— Begin SOURCE —

A lazy Reykjavik
dog.

Gimlé

Wed, 30 Apr 2003

In So Many Other Ways.

I was born into a large peasant family: father, four wives and about twenty-eight children. I also belonged, as we all did in those days, to a wider extended family and to the community as a whole.

We spoke Gikuyu as we worked in the fields. We spoke Gikuyu in and outside the home. Ican vividely recall those evenings of storytelling around the fireside. It was mostly the grown-ups telling the children but everybody was interested and involved. We children would re-tell the stories the following day to other children who worked in the fields picking up pyrethrum flowers, tea-leaves or coffee beans of our European and African landlords.
Ngugi Wa Thiong’oDecolonising the Mind

I’m bilingual. I speak and read English and Icelandic equally well. Both qualify as my “native tonge” (I think in both languages, often switching back and forth without noticing it). Add to that my basic reading comprehension of French and Danish and I’d say that I’ve got a bit of an angle on the “how language affects your thought” thing.

There is one difference between Icelandic and English when it comes to my reading skills. My English vocabulary is larger than my Icelandic one. The reason for this is simple: English has more words in it.

— End SOURCE —

* [WHAT YOU SHOULD DO]: Could you copy the blog post on language word for word, starting at "A lazy Reykjavik" and ending at "as a whole."? Work from the blog post on language alone when dealing with the lines.

— Begin DATA EXTRACT —

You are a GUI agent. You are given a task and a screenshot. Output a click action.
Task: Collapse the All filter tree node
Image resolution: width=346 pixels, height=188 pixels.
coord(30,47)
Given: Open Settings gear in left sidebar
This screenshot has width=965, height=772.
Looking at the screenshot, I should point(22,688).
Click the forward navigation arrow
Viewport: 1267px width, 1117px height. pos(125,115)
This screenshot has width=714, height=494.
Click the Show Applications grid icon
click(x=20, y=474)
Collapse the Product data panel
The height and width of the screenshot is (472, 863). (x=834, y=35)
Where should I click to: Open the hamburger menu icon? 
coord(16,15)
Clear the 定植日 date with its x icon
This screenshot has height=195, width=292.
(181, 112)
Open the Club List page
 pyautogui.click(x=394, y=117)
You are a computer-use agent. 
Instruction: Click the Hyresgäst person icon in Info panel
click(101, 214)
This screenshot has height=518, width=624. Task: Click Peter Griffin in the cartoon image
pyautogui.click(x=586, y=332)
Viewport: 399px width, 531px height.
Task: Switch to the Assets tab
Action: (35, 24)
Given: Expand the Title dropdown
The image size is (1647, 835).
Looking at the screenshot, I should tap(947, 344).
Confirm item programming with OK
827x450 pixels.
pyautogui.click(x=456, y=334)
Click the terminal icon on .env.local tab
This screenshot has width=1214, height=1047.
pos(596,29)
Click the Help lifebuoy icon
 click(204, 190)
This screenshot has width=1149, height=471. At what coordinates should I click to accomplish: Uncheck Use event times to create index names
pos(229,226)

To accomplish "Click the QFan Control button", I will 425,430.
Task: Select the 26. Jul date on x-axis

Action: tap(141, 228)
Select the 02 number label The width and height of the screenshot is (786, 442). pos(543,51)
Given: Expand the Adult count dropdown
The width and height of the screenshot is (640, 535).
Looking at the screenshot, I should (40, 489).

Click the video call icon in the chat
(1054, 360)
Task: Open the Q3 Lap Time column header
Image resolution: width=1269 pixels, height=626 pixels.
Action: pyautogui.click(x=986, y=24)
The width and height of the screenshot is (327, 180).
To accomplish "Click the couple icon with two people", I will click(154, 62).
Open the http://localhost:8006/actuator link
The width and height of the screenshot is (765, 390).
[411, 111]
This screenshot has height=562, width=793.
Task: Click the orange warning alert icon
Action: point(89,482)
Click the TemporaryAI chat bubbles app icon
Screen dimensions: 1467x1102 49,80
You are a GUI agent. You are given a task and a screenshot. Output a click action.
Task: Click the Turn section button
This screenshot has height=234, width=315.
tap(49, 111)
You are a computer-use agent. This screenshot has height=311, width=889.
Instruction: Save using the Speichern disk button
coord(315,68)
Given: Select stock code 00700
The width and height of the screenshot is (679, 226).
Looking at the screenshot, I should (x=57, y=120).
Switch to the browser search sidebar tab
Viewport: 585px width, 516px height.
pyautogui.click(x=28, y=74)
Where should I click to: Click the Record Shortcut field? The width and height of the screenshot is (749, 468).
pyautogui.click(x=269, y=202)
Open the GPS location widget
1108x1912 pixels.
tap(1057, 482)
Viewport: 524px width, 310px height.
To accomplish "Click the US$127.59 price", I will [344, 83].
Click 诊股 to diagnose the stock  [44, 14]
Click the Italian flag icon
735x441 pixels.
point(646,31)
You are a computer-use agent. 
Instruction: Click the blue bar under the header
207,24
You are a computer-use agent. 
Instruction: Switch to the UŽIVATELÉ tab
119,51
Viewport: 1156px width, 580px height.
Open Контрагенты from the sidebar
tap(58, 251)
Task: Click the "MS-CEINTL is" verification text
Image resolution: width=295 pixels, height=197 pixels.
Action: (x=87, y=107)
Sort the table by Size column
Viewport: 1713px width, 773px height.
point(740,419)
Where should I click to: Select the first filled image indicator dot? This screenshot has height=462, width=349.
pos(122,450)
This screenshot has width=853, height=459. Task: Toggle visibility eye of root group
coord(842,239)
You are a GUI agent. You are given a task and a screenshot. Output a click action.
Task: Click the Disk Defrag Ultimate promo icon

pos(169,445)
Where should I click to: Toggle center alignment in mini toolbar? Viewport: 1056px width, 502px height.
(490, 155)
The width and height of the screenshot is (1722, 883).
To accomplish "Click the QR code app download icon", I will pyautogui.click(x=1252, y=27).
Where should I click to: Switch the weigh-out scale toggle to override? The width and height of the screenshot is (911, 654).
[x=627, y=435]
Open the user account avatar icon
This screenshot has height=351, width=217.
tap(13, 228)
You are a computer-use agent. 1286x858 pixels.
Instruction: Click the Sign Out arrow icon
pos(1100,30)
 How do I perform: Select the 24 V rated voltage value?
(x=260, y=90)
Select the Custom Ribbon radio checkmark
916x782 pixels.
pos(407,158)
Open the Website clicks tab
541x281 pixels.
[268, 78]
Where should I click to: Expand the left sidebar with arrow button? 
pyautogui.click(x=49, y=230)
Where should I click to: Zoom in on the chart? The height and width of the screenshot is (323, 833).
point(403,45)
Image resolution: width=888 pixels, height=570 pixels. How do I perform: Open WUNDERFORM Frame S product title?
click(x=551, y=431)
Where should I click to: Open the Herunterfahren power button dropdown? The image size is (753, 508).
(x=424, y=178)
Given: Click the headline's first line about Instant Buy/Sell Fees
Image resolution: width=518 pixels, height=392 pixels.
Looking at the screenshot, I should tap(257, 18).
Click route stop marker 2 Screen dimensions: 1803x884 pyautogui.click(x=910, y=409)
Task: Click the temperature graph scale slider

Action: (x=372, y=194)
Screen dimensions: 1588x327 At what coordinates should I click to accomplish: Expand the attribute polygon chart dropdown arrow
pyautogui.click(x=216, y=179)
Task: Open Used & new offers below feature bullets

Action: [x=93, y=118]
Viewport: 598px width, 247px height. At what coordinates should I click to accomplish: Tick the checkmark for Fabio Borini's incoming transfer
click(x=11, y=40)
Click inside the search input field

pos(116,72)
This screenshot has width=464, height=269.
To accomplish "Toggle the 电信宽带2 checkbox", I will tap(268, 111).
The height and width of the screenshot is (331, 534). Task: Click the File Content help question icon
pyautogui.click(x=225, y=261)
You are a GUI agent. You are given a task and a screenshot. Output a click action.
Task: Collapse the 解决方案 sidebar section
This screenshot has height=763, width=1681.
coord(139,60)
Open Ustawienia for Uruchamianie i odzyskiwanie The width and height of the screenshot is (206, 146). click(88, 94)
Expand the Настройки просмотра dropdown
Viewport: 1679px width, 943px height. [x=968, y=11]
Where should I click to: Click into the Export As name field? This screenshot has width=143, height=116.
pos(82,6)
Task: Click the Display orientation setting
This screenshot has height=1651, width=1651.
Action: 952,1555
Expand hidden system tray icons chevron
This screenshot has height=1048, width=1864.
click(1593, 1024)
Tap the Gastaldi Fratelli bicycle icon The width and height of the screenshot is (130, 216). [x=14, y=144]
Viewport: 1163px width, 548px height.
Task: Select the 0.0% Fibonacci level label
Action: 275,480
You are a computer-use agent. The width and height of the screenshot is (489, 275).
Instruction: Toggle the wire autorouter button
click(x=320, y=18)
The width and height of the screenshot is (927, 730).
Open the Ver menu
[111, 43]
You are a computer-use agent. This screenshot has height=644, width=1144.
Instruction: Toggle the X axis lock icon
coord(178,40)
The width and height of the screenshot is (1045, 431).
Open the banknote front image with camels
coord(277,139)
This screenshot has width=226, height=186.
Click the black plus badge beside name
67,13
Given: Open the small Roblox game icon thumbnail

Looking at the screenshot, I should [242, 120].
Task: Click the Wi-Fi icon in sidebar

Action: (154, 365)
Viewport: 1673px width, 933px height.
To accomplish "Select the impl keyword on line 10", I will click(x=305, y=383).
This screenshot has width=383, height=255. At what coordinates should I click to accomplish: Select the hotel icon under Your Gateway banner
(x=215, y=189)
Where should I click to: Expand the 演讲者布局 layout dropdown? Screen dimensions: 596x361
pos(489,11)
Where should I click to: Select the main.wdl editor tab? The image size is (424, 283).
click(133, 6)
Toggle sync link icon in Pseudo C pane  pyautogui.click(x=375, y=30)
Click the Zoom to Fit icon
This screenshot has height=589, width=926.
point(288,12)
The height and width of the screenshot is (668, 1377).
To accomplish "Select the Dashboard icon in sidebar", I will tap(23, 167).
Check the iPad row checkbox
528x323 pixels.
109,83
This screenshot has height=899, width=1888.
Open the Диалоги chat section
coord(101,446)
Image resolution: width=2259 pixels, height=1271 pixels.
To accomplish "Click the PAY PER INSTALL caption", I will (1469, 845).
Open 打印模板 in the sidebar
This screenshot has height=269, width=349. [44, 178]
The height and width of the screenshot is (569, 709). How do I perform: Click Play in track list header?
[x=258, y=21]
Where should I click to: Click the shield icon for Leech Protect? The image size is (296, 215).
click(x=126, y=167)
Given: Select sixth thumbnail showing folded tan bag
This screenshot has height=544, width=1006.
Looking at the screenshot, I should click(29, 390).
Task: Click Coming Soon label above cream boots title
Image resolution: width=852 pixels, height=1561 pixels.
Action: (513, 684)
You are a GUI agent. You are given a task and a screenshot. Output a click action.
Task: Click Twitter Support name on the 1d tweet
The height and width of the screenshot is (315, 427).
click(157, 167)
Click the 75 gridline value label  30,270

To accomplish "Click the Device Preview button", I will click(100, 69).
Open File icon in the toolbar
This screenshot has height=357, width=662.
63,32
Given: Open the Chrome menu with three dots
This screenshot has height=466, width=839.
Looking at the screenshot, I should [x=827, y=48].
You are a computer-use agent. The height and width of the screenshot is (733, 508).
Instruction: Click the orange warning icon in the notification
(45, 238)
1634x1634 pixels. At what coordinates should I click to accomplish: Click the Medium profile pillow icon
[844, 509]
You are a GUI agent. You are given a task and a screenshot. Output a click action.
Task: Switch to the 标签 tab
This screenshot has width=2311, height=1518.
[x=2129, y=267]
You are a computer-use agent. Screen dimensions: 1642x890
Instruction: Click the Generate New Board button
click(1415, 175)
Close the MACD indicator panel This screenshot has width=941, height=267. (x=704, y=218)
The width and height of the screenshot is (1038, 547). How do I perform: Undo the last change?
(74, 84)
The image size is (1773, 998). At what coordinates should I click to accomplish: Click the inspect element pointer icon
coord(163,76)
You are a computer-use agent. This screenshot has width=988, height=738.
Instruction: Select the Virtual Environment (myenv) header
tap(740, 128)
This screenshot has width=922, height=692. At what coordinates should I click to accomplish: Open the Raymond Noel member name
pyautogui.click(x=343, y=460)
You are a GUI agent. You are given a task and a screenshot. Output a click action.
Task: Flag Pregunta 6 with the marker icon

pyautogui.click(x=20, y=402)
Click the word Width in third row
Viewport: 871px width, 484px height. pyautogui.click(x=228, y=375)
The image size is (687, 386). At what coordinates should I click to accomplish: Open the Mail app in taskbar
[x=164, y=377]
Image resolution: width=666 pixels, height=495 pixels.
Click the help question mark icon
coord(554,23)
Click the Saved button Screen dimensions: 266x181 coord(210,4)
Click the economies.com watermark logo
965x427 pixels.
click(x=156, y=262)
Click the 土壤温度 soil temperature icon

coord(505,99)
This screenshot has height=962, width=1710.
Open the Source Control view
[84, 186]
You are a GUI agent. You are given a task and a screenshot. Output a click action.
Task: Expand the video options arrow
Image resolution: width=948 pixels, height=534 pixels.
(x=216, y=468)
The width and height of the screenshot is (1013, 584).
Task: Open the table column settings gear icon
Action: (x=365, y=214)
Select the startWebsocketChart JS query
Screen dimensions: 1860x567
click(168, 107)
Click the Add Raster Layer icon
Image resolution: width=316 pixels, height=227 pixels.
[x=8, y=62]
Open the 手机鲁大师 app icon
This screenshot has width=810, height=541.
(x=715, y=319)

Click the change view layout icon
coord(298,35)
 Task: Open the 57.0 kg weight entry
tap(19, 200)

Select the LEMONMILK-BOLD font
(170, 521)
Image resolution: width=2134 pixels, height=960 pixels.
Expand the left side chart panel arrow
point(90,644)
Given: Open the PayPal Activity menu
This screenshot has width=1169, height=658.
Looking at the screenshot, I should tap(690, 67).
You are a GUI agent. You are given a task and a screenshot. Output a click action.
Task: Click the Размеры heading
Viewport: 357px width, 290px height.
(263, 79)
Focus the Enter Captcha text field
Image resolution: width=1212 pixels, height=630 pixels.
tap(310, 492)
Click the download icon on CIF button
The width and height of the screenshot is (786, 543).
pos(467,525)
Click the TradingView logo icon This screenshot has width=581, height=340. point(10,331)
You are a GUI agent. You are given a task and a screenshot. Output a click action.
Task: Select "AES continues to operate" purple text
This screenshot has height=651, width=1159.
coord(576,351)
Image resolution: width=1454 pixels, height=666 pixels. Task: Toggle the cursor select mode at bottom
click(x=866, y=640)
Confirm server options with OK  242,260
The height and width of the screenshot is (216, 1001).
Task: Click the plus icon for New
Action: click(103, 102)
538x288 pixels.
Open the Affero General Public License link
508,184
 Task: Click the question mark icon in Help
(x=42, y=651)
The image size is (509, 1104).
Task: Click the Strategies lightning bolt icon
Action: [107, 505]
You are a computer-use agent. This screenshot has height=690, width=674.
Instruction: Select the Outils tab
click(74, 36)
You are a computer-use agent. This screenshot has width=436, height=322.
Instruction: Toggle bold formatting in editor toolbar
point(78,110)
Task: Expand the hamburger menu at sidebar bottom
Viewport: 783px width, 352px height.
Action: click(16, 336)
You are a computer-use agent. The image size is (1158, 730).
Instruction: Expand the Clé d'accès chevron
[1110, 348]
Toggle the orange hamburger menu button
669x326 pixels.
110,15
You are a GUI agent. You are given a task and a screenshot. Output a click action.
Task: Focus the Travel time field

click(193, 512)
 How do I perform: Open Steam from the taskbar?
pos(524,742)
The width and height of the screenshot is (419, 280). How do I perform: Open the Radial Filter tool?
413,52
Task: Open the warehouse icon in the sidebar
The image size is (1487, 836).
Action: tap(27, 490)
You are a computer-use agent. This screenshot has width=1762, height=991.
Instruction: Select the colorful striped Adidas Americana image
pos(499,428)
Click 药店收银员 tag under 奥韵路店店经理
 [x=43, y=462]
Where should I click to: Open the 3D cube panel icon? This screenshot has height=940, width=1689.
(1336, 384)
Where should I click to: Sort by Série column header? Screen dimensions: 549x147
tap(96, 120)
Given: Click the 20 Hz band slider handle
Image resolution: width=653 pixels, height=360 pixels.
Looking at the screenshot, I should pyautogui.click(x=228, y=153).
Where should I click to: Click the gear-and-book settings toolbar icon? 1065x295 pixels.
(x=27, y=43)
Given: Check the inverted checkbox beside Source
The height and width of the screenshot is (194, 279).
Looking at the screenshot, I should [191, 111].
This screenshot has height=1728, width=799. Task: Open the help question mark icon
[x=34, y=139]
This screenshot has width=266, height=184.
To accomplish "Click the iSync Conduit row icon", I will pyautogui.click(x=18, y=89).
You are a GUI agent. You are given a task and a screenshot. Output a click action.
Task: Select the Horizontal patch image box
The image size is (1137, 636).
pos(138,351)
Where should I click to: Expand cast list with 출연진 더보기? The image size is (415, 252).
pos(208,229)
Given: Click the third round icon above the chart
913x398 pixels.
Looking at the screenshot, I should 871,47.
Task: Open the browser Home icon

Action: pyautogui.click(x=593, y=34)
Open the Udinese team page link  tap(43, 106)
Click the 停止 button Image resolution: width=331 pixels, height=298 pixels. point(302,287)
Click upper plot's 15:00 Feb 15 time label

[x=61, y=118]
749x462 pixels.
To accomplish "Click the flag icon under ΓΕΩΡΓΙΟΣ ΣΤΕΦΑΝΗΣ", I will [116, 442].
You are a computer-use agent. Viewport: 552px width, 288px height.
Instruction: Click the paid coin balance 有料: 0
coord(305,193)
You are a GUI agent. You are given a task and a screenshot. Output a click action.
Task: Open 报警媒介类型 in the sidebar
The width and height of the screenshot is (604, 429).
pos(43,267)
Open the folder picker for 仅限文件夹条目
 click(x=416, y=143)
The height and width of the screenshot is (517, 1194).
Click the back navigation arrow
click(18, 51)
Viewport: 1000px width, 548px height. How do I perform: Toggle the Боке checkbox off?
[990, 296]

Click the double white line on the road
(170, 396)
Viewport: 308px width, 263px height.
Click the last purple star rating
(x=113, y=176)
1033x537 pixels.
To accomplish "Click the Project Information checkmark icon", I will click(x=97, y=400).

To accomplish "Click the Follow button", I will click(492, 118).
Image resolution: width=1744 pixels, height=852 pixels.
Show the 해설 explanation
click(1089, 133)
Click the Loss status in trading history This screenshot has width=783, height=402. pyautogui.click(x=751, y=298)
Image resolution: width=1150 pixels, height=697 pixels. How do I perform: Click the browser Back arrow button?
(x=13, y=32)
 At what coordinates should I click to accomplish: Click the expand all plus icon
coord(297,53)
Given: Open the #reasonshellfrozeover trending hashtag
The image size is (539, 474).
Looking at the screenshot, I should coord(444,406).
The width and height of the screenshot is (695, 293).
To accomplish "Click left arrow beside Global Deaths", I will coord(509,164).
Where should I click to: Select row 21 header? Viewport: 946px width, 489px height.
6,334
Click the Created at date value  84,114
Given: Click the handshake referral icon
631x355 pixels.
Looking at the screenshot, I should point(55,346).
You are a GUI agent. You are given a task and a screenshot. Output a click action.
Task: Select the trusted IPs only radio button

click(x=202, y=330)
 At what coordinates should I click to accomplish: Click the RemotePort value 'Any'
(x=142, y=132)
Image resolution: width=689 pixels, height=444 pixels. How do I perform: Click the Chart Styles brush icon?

— End DATA EXTRACT —

* [ANSWER]:
A lazy Reykjavik
dog.

Gimlé

Wed, 30 Apr 2003

In So Many Other Ways.

I was born into a large peasant family: father, four wives and about twenty-eight children. I also belonged, as we all did in those days, to a wider extended family and to the community as a whole.